(Stored data)
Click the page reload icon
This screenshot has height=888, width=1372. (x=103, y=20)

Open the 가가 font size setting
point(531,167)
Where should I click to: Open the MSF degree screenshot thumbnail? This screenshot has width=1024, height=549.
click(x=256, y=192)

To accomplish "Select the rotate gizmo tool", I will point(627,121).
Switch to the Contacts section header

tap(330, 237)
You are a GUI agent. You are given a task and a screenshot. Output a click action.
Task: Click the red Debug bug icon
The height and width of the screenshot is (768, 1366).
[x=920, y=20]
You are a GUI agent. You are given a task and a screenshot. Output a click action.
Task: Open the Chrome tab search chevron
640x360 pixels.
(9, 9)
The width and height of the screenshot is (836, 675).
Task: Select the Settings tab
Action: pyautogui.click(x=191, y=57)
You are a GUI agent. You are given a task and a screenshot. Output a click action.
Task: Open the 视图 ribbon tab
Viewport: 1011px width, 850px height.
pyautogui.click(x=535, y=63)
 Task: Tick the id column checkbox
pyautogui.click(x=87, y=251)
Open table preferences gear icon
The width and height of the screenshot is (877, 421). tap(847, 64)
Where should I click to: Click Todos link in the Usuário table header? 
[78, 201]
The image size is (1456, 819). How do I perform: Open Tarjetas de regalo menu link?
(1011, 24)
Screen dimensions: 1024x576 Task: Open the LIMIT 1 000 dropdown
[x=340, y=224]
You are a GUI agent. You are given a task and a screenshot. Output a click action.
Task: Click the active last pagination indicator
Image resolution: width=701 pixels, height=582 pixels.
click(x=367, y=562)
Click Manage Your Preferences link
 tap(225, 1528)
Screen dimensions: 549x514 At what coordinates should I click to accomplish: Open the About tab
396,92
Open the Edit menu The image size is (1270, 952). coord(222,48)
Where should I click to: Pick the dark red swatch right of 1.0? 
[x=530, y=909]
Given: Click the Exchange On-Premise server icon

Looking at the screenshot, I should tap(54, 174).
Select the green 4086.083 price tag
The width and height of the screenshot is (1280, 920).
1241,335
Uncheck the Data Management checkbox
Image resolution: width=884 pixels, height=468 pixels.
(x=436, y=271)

Brief: Reproduce all of the entries word for word.

Solution to this task:
Click the page reload icon
This screenshot has height=888, width=1372. (x=103, y=20)

Open the 가가 font size setting
point(531,167)
Where should I click to: Open the MSF degree screenshot thumbnail? This screenshot has width=1024, height=549.
click(x=256, y=192)

To accomplish "Select the rotate gizmo tool", I will point(627,121).
Switch to the Contacts section header

tap(330, 237)
You are a GUI agent. You are given a task and a screenshot. Output a click action.
Task: Click the red Debug bug icon
The height and width of the screenshot is (768, 1366).
[x=920, y=20]
You are a GUI agent. You are given a task and a screenshot. Output a click action.
Task: Open the Chrome tab search chevron
640x360 pixels.
(9, 9)
The width and height of the screenshot is (836, 675).
Task: Select the Settings tab
Action: pyautogui.click(x=191, y=57)
You are a GUI agent. You are given a task and a screenshot. Output a click action.
Task: Open the 视图 ribbon tab
Viewport: 1011px width, 850px height.
pyautogui.click(x=535, y=63)
 Task: Tick the id column checkbox
pyautogui.click(x=87, y=251)
Open table preferences gear icon
The width and height of the screenshot is (877, 421). tap(847, 64)
Where should I click to: Click Todos link in the Usuário table header? 
[78, 201]
The image size is (1456, 819). How do I perform: Open Tarjetas de regalo menu link?
(1011, 24)
Screen dimensions: 1024x576 Task: Open the LIMIT 1 000 dropdown
[x=340, y=224]
You are a GUI agent. You are given a task and a screenshot. Output a click action.
Task: Click the active last pagination indicator
Image resolution: width=701 pixels, height=582 pixels.
click(x=367, y=562)
Click Manage Your Preferences link
 tap(225, 1528)
Screen dimensions: 549x514 At what coordinates should I click to accomplish: Open the About tab
396,92
Open the Edit menu The image size is (1270, 952). coord(222,48)
Where should I click to: Pick the dark red swatch right of 1.0? 
[x=530, y=909]
Given: Click the Exchange On-Premise server icon

Looking at the screenshot, I should tap(54, 174).
Select the green 4086.083 price tag
The width and height of the screenshot is (1280, 920).
1241,335
Uncheck the Data Management checkbox
Image resolution: width=884 pixels, height=468 pixels.
(x=436, y=271)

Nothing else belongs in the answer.